When Pastor Mike McClure reopened Calvary Chapel San Jose on May 31, he vowed he would never close the doors again, regardless of California’s pandemic restrictions.
“Germs are important, yes, absolutely,” McClure said. “But only Jesus Christ can save a soul.”
McClure has stood by his vow and is now fighting more than $220,000 in state fines.
Calvary Chapel and more than 1,000 churches throughout California reopened on May 31, the Day of Pentecost, when Peter preached in Jerusalem to more than 3,000 people to form the first Christian church.
When McClure reopened his church, which has more than 1,000 members, the parking lot was filled with Christians anxious to return to live worship.
Calvary and other churches reopened in defiance of Calif. Gov. Gavin Newsom’s coronavirus restrictions which prohibits churches from meeting – all while restaurants, big-box stores like Walmart, and other “essential” businesses could reopen.
“If Walmart is open and you can go there, they’re essential, and so is the church, but even more so because Walmart doesn’t have a First Amendment right,” McClure told The Epoch Times on Oct. 7.
“I just said, ‘Look, we’re caught in the middle of this political war, but it’s the people that God cares about, so we’re going to do what the Bible says and obey God rather than man. Not so much to defy the governor but to take care of the needs of the people.”
McClure, a former database programmer in Silicon Valley, started Calvary Chapel in 2001. When it reopened May 31, Santa Clara County officials, under orders from Newsom, began imposing fines for every service held.
McClure estimates the fines now total more than $220,000.
Calvary hired non-profit law firm Advocates for Faith and Freedom to challenge the fines, which it deems as “cruel and unusual punishment” and a violation of the U.S. Constitution.
“They have this, what we believe is just an unconstitutional infringement of the religious liberties of the people of the church by imposing fines that are extremely unusual,” Robert Tyler, the general counsel for Advocates for Faith, told The Epoch Times.
Tyler wonders why county officials keep issuing fines instead of requesting a legal injunction to prevent the church from continuing to have services, as other California counties have done.
“It’s interesting that, if the county was so truly concerned about the health and safety of individuals, and believing that the science supports their fines, then they would not only be fining the church, but they would be going to court to seek an injunction against them to prevent them from meeting,” Tyler said.
Tyler says he believes Santa Clara officials fear a public outcry if it tries to close the church, especially after other California churches have garnered national attention by successfully challenging attempts to close.
Los Angeles County attempted to shut down Grace Community Church and hold Pastor John MacArthur in contempt for repeatedly violating its county ordinance prohibiting indoor worship services.

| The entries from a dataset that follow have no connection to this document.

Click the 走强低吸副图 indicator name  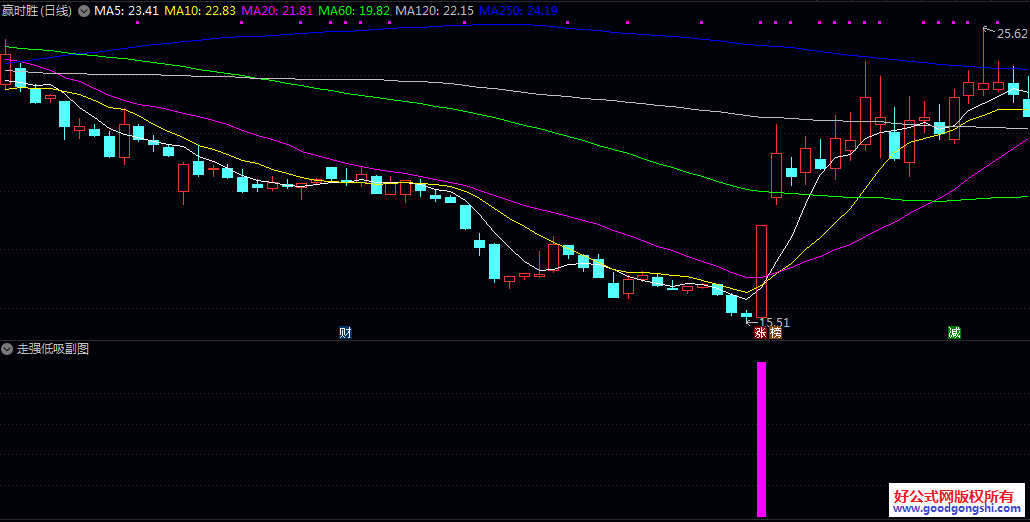coord(53,349)
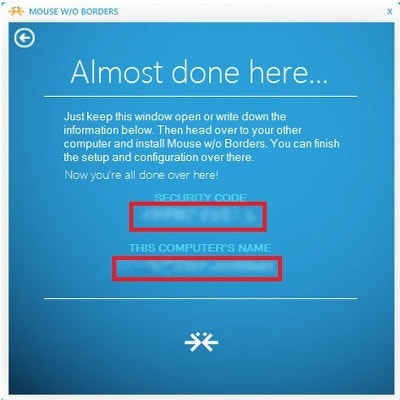Click the MOUSE W/O BORDERS title text
Screen dimensions: 400x400
pyautogui.click(x=74, y=11)
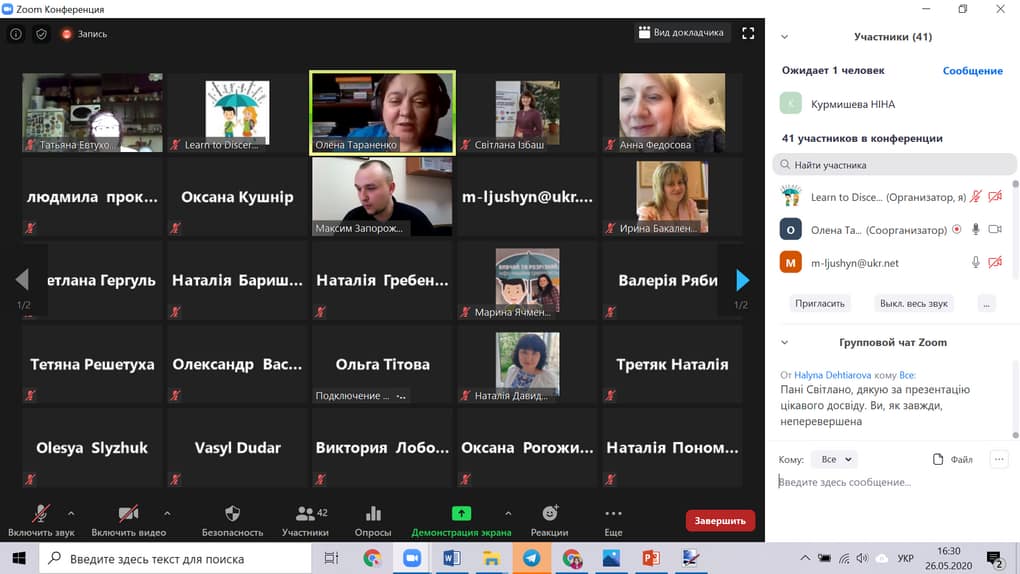
Task: Click the green encryption shield icon
Action: 41,34
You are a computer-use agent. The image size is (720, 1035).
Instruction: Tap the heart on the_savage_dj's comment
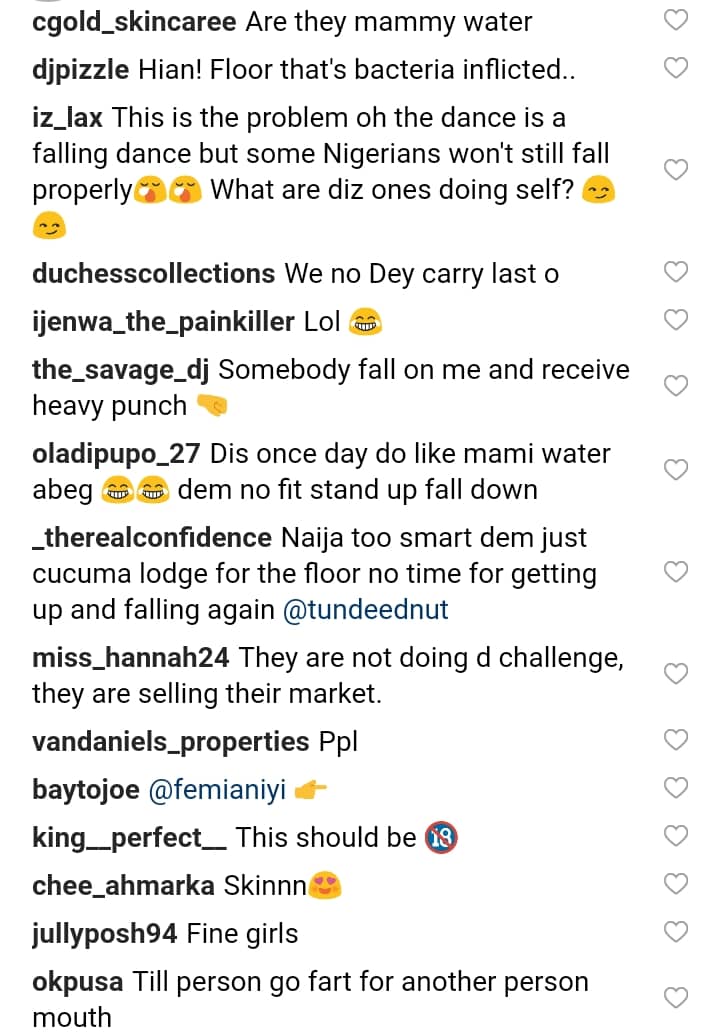coord(677,386)
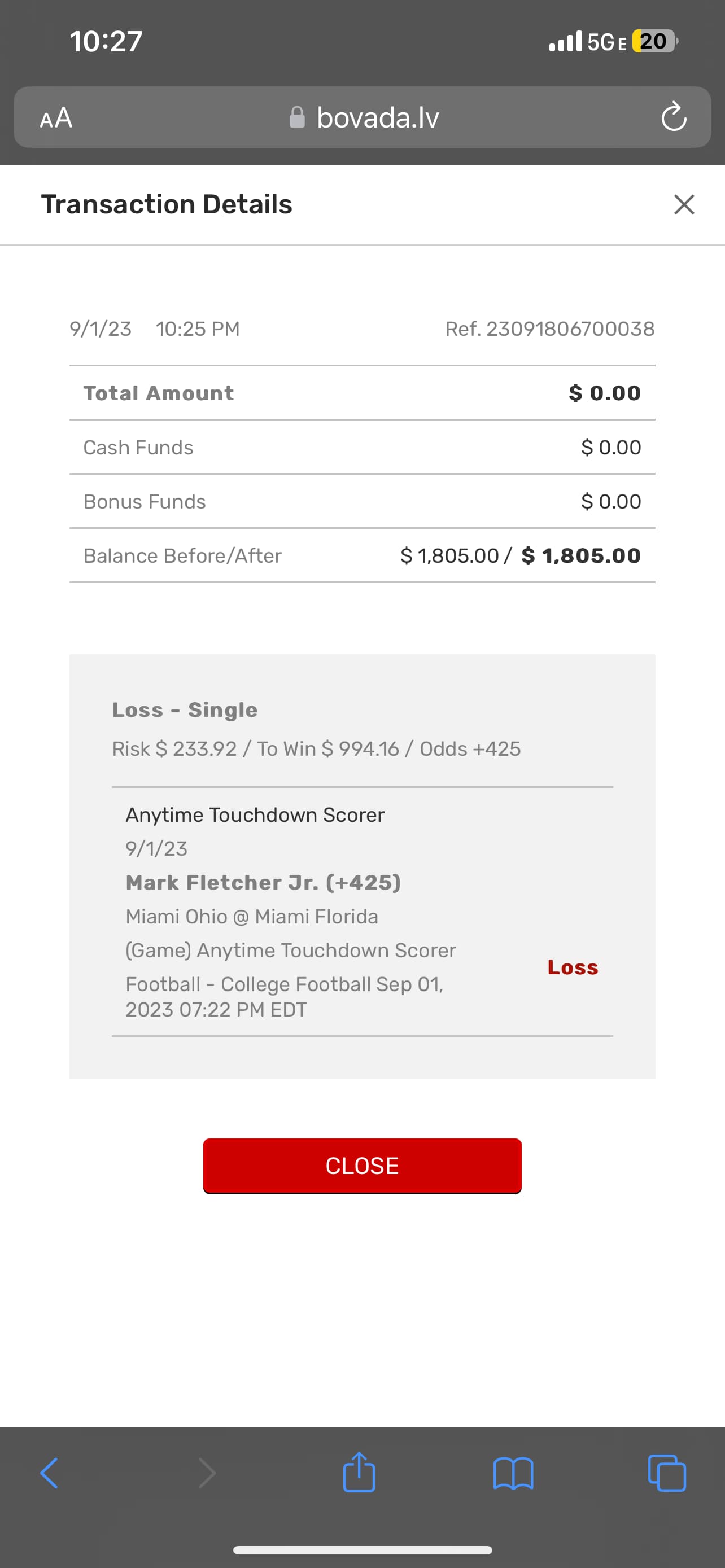
Task: Open the Safari share sheet icon
Action: [359, 1473]
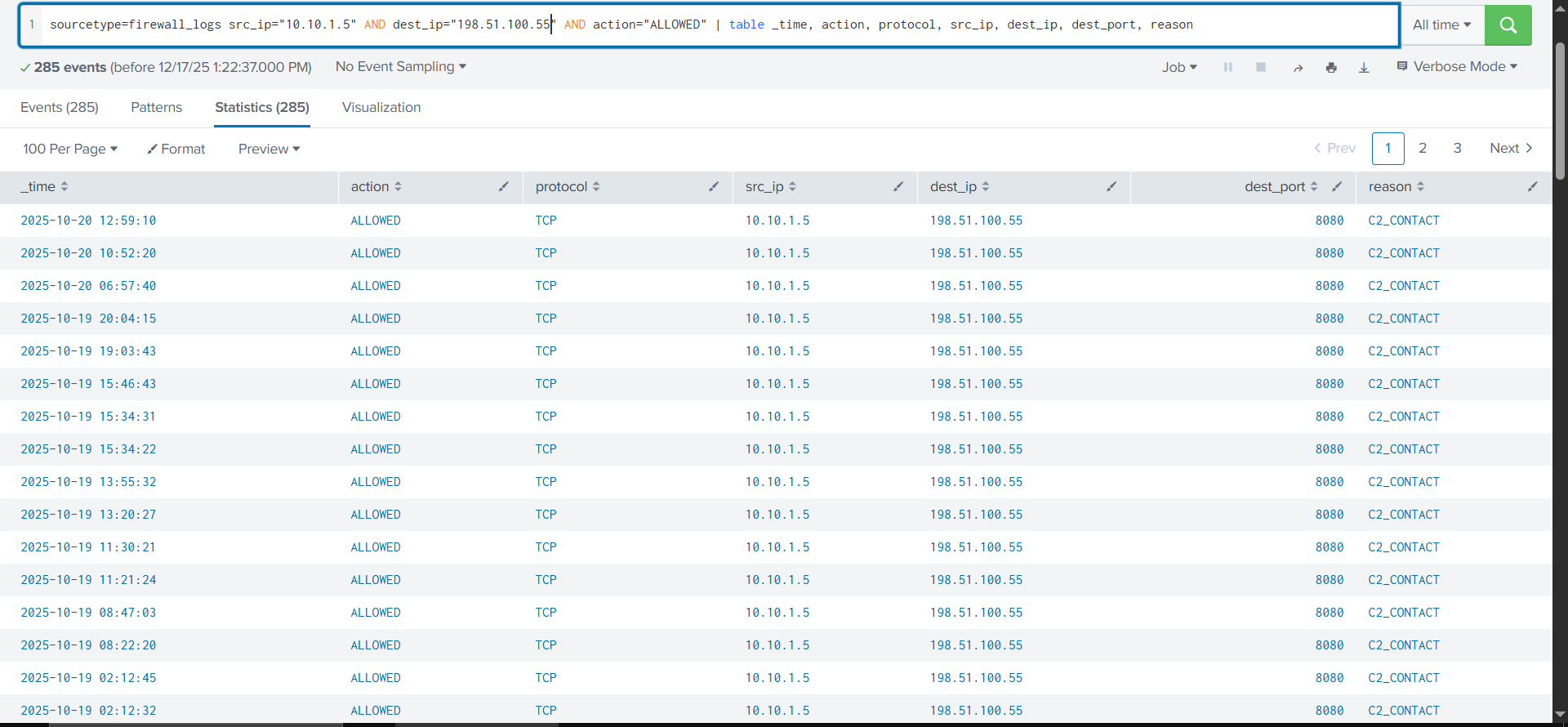Open the Verbose Mode dropdown
The image size is (1568, 727).
point(1458,67)
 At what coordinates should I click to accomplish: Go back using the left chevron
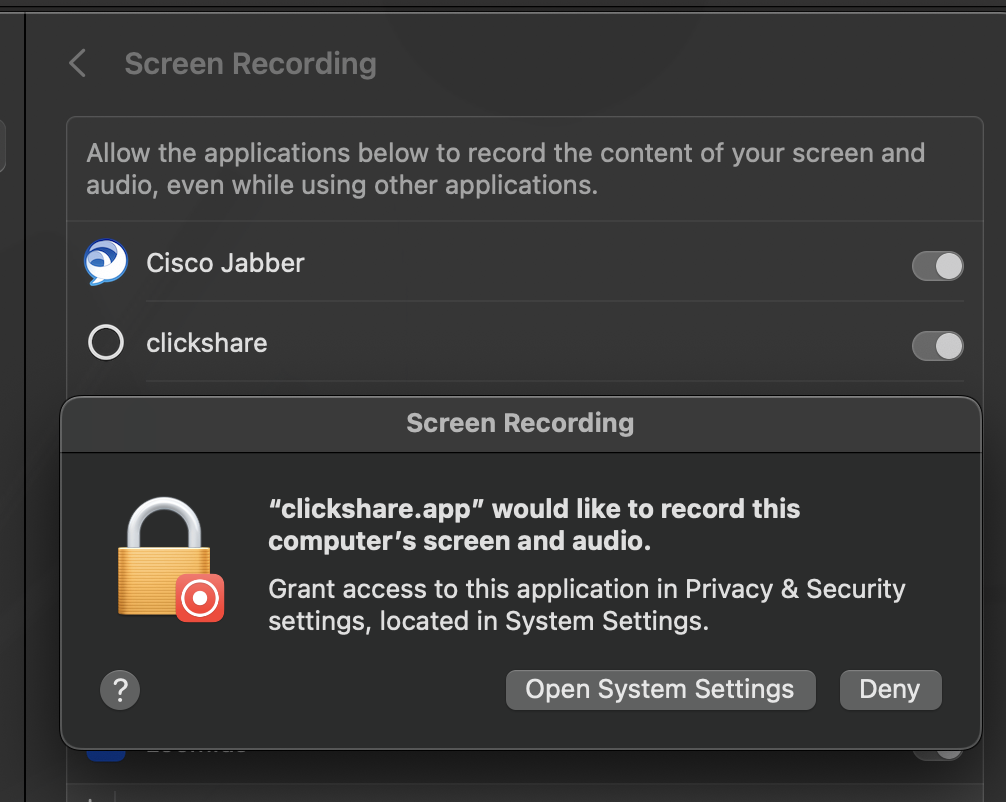point(77,64)
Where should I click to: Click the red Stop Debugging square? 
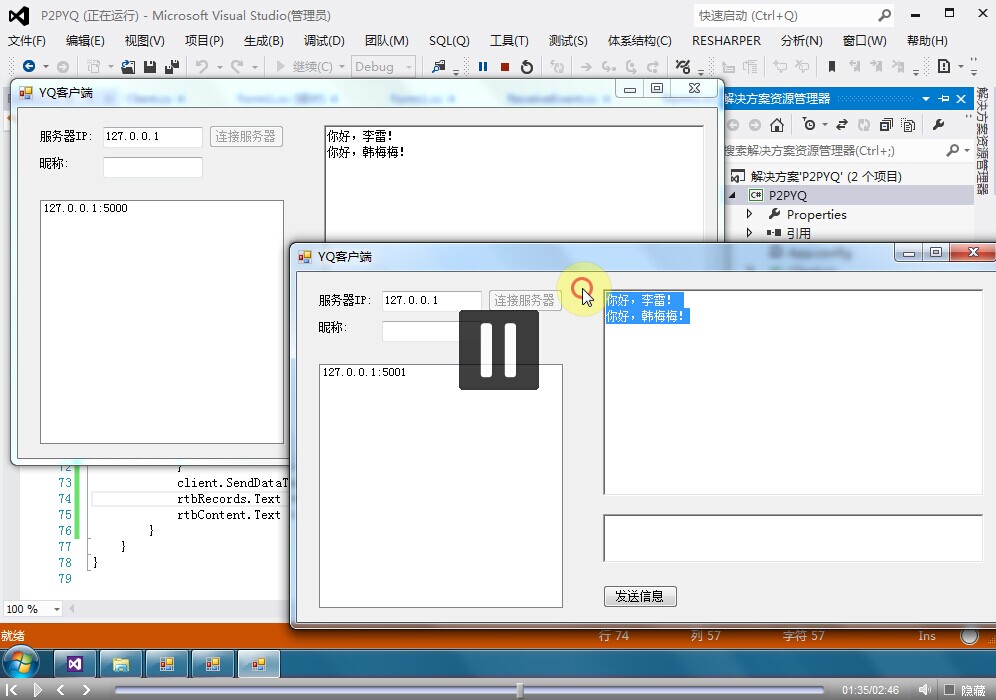coord(505,67)
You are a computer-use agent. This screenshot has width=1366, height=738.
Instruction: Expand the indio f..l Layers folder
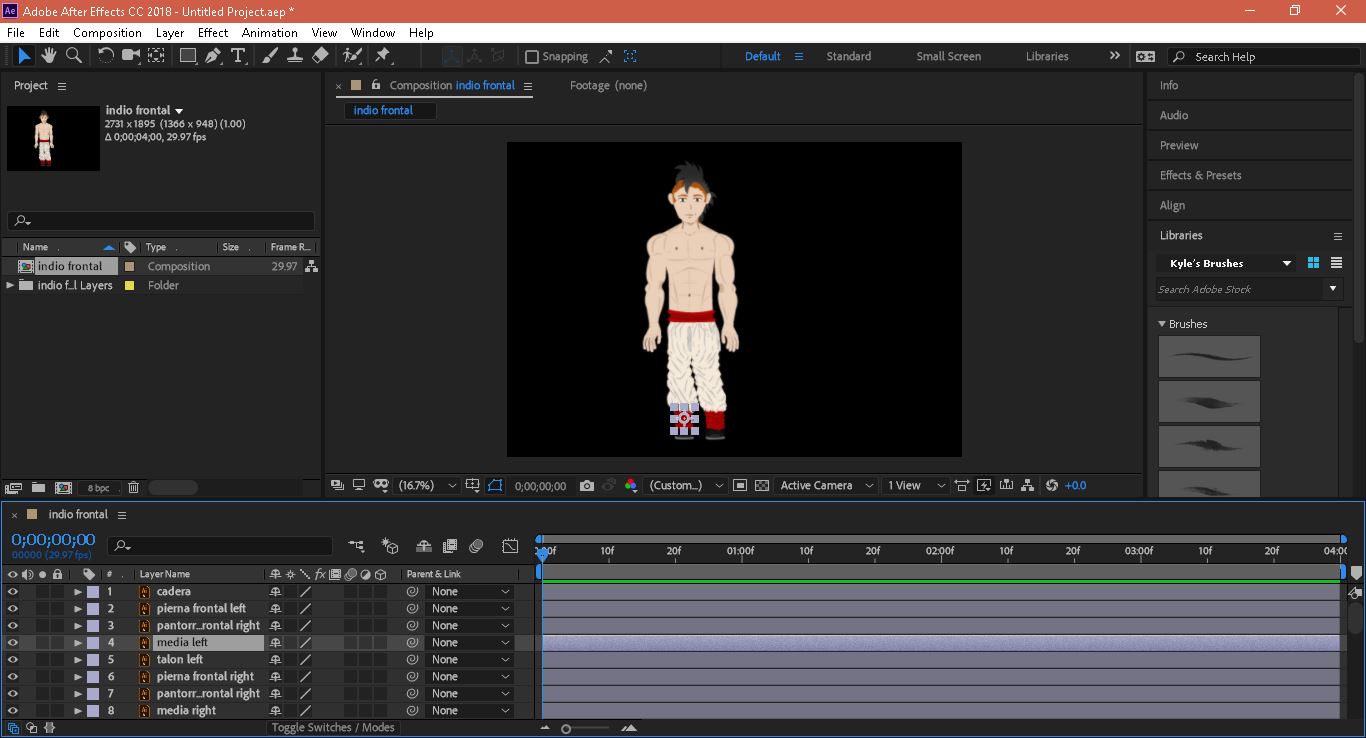click(11, 286)
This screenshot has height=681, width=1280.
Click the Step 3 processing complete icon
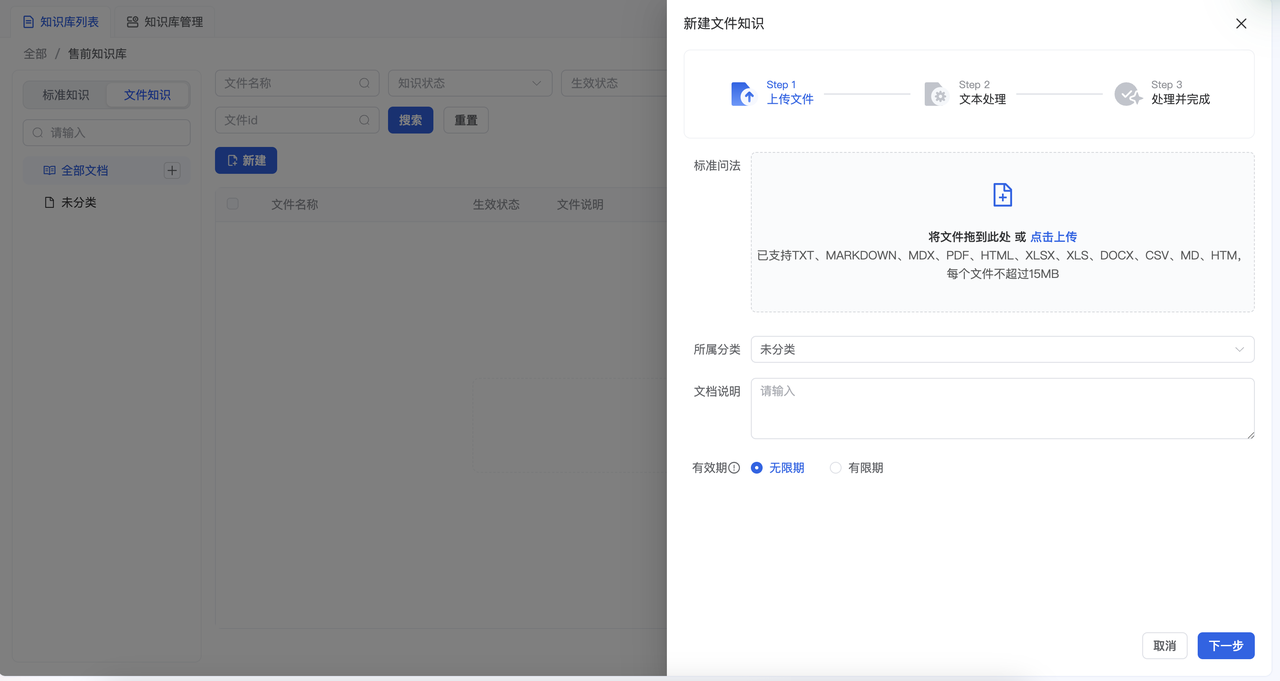click(x=1128, y=94)
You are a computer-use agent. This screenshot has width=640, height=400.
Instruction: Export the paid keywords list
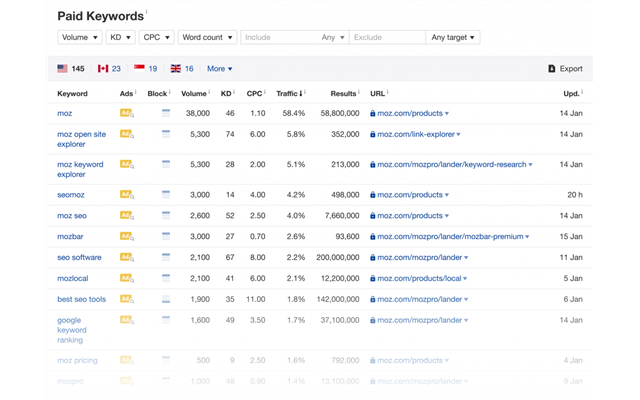coord(565,69)
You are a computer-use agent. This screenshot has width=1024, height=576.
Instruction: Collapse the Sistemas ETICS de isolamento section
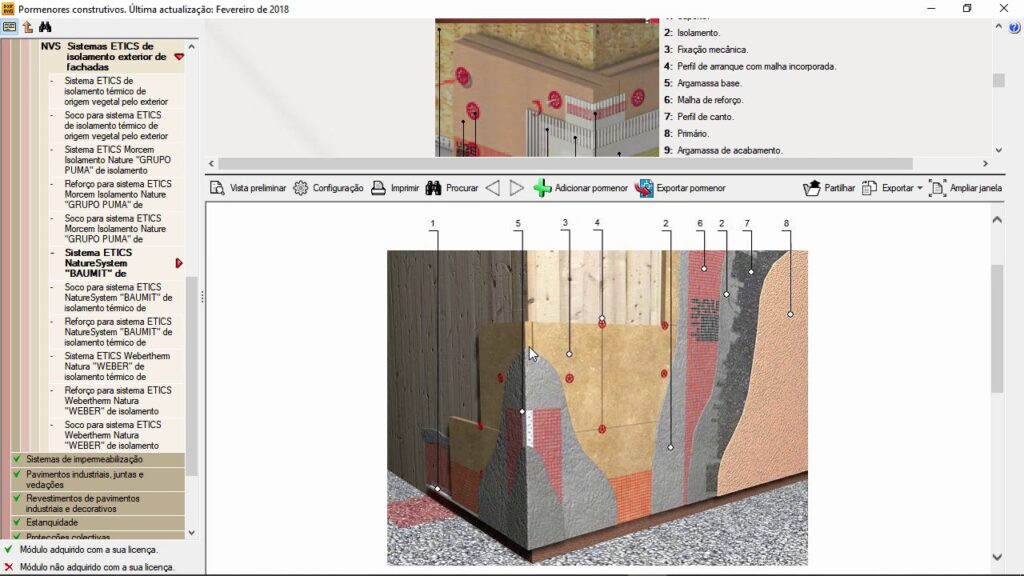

MacArthur challenged the order, and the court issued a preliminary injunction against the church prohibiting it from holding indoor services until the case had been resolved. But a Los Angeles County Superior Court Judge overturned the injunction ruling that the church is entitled to a full trial and MacArthur cannot be held in contempt until the case is settled.
Other churches have had similar success challenging state and local shut-down orders.
Tyler said pastors like McClure and MacArthur have said, “You are going to have to take me to jail if you think I’m going to stop from holding church services.’”
Calvary Church has also challenged officials’ requiring that churches maintain lists of attendees to turn over to the government whenever it’s requested.
“These pastors are looking at this, saying, ‘We have religious liberty, we have the right to meet and what you are doing is you are preventing us from gathering together as a community of believers,” Tyler said.
“They are being told on one hand to stay home and watch church services on TV, and the pastors are saying, including Mike McClure, ‘No, we have a biblical instruction and mandate to physically come together to worship.’”
Tyler uses a popular analogy now spreading among pastors throughout the nation to illustrate the importance of protecting religious liberty and the right to hold services unrestricted by the government.
“Attending church services on TV or on online is like watching a campfire on television, you don’t have the effect, you don’t get the heat,” he said.